WHEN Sugar Ray Robinson landed his greatest punch, it turned the granite-tough Gene Fullmer into rubble. When Sugar Ray Leonard showboated most memorably it was against Marvin Hagler (or Roberto Duran, take your pick). When Muhammad Ali gained revenge it was over Joe Frazier. For Roy Jones Jnr, though, such moments came against the likes of Glen Kelly (knocked out by a single shot just seconds after Roy had both hands behind his back), Richard Hall (battered into submission while Jones wound up his own lightning versions of a bolo punch) and Montell Griffin (iced in a round just five months after frustrating Jnr into disqualification defeat).
At his peak, Jones was a sublime fighting machine, one who evoked memories of the greatest of all time, and one many considered could go on to surpass his idols. When Robinson, Ali and Leonard quit, each did do so knowing there was nothing left to achieve. But with Jones – arguably as naturally talented as that trio – lingering ‘what if’ questions threaten to stain his legacy forever.
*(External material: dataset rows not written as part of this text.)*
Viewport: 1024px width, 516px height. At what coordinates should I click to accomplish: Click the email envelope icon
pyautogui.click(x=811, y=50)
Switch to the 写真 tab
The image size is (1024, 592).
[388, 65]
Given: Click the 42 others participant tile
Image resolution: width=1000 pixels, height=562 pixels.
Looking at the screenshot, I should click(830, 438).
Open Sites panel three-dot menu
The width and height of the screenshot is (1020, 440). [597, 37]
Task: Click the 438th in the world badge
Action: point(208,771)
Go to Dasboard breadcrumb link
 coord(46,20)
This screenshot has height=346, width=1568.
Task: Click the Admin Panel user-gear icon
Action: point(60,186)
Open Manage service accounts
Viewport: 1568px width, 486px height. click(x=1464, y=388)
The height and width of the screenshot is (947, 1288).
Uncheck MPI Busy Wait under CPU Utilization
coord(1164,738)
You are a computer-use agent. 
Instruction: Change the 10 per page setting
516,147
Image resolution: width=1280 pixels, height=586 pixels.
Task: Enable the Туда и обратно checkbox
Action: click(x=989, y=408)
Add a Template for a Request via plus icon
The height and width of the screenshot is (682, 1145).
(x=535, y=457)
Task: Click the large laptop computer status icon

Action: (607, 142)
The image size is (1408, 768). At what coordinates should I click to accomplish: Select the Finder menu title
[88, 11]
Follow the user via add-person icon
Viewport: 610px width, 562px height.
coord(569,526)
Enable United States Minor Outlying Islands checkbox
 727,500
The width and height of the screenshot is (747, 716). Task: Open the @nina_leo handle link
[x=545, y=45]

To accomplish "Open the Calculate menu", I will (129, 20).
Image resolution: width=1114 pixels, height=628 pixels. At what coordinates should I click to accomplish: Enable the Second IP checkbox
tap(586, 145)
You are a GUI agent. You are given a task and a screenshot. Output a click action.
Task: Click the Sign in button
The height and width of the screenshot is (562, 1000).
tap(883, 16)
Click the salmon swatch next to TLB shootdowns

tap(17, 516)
Which isn’t completely fair. He blazed onto the professional scene on the back of an infamous bad decision that robbed him of gold against Park Si-Hun at the 1988 Olympics. In his third pro outing he halted future world title challenger Ron Amundsen, he went 16-0 after knocking former welterweight titlist Jorge Vaca in a round, and then found time to spank world-class Jorge Castro, Percy Harris, Glenn Thomas and Glenn Wolfe before he claimed his first major title – IBF middleweight – with a clear decision over Bernard Hopkins in 1993.